Construction start / opening date: 315 year

Original name: Arco di costantino

The Arc de Triomphe of Constantine in Rome is located between the Palatine and the Colosseum, two of the city’s main attractions. It was erected in 315 to commemorate the victory of the Roman emperor in the battle that took place at the Milvian bridge in 312. This is the latest arch of all surviving, which traces the decorative elements previously used in more ancient monuments.

The Triumphal Arch of Emperor Constantine symbolizes the decline of the great Roman Empire, although it looks squat. Against the background of its arched decorations, the Corinthian columns stand out especially – it seems that the whole arch rests only on them.

On the attic, a decorative wall above the cornice, there are eight marble statues borrowed from the Forum of Trajan, the last of the imperial forums in Rome. Smaller spans are decorated with medallions, on which you can see hunting scenes.

History reference

Construction of the Arch of Constantine took three years and was completed only in 315. The structure is 21 meters high and consists of three spans. The main part of the arch is made of impressive white marble blocks. The overall design is similar to the design of the Arch of Septimius Severus, located here in Rome. Both have sculptural panels, entablatures are beamed spans, and eight columns adorn the two fronts of the arch.

Architectural features

The columns of the arch are made of yellow marble, on the bases one can see reliefs depicting captive barbarians, Roman soldiers and the goddess of victory Victoria. The goddess is also depicted on the vault of the main span. All reliefs belong to the era of Constantine.

Medallions, two meters in diameter, dating back to the reign of the Roman emperor Hadrian, are located above the side arches. They depict the hunt for a boar, lion and bear, making sacrifices to the gods Apollo, Hercules, Diana.

In the hunting scenes located on the north side, the heads of Hadrian are replaced by those of Constantine, in the sacrifices – Licinia and Constance Chlorus; vice versa on the south side. Constantine’s campaign against Maxentius illustrates the relief frieze. The medallions on the sides of the arch depict the deities of the Sun and Moon on chariots.

The attic is made of eight bas-reliefs made in pairs, taken from the monument of the era of Marcus Aurelius. On the north side are depicted: the return of the emperor to Rome, the emperor leaves the city, distributes money to the people, interrogates the prisoner.
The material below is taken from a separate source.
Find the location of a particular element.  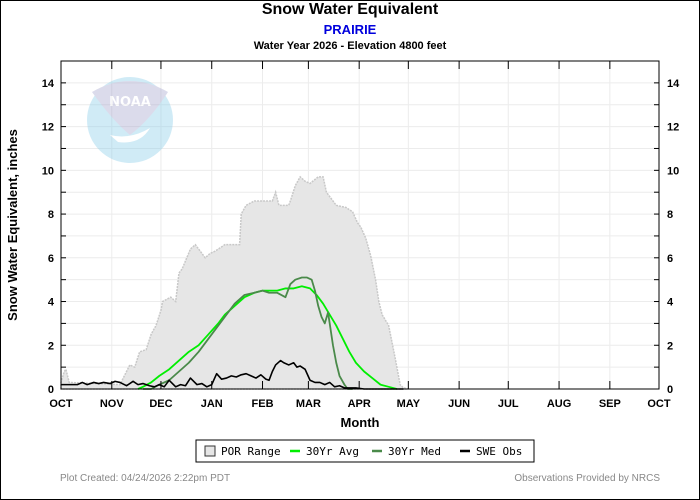

x-axis-title: Month is located at coordinates (360, 422).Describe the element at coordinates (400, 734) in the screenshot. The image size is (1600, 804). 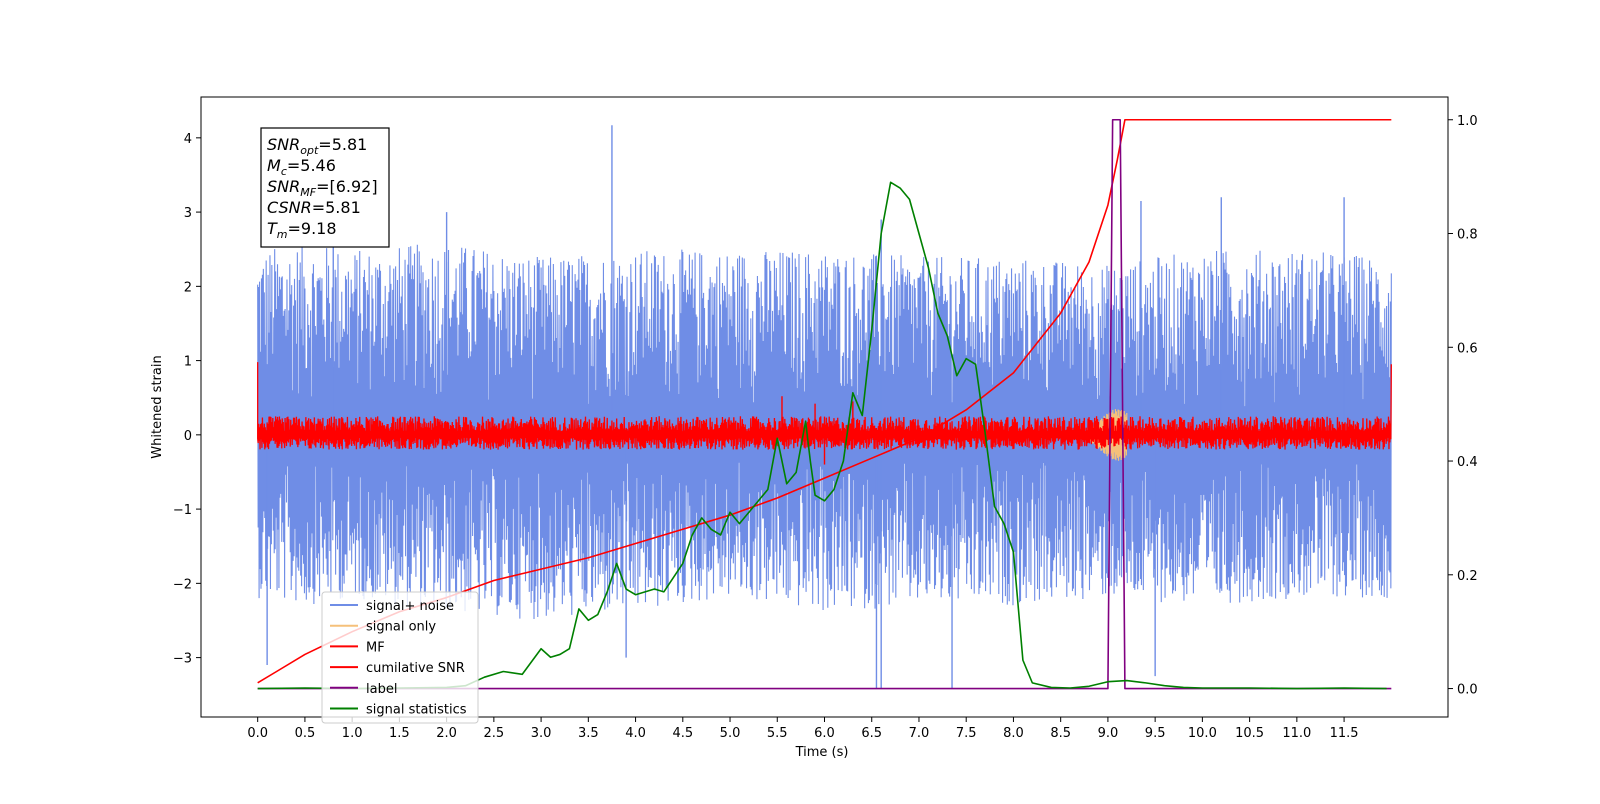
I see `x-tick-label: 1.5` at that location.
On the south side – the German leader in front of the emperor, an appeal to the troops, the sacrifice of a sheep, a pig and a bull to the gods. The tops of the columns are crowned with figures of Dacians – a group of Thracian tribes. There is an assumption that they are taken from Trajan’s forum. The bas-reliefs located on the side walls of the attic of the Arch of Constantine were also borrowed from there. They illustrate the celebration of the victory over the Dacians.

Decor

The decor for the arch was used the same as in the previously erected Roman buildings, the alleged reason is that the creators of the structure (due to the need to quickly erect the arch) did not have time for its sculptural design.

Historians offer another explanation – the symbolic union of Constantine with the rulers of the past. On some elements of the decor, images of the earlier ruling Roman emperors are guessed – they were given a resemblance to Constantine.

How to get there

Arch of Constantine is located on Via Sacra. You can get there by metro to the Colosseum station on line B. It is just two stops from Termini station. Already leaving the metro, you can see how massive this structure is. There are also buses and trams running to the area. If you wish, you can order a taxi – the driver will quickly deliver you to your destination.
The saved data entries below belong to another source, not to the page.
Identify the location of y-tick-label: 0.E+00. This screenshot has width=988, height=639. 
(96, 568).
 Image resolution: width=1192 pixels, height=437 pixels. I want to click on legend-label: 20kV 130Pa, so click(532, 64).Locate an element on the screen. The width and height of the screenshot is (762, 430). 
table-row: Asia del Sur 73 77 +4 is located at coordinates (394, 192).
The arch is accessible to tourists every day, without breaks and weekends. Admission is free for everyone.

Interesting Facts

  • Arch of Constantine became a model for many similar structures erected in later periods.
  • During the reign of Nero, a fountain was installed around the arch, in which gladiators bathed after the battle. Only particles of the foundation in the form of a semicircle have survived from it to this day.
  • Arch of Constantine in Rome is the only one built in honor of the victory in the civil war.